Ella Stapleton, a business student at the university, grew suspicious when she noticed something odd in her professor Rick Arrowood’s class notes. There were obvious spelling errors, strange images with extra fingers, and even a direct reference to a ChatGPT search. “He’s telling us not to use it,” Stapleton told The New York Times, “and then he’s using it himself.”
Feeling cheated, she went to the university administration and demanded a refund of her $8,000 tuition fee. But after several meetings, which continued until her graduation this month, the school refused to give the money back.

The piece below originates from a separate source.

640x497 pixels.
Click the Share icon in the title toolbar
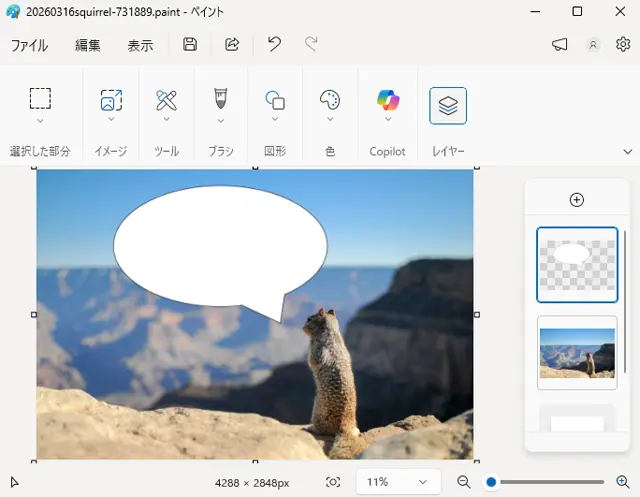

Arrowood admitted to using AI tools like ChatGPT, Perplexity, and Gamma to make his lectures more engaging. He said he did review the material, but missed the AI-generated oddities. “In hindsight, I wish I would have looked at it more closely,” he told the NYT.
The incident has sparked a wider debate: Should professors be allowed to use AI in teaching when students are banned from doing so? Some educators don’t see it as a big deal. Arrowood now agrees that professors should be more transparent about their use of AI. “If my experience can be something people can learn from,” he said, “then, OK, that’s my happy spot.”
As AI tools become more common in classrooms, one thing is clear: the conversation around how they're used and who gets to use them is only just beginning.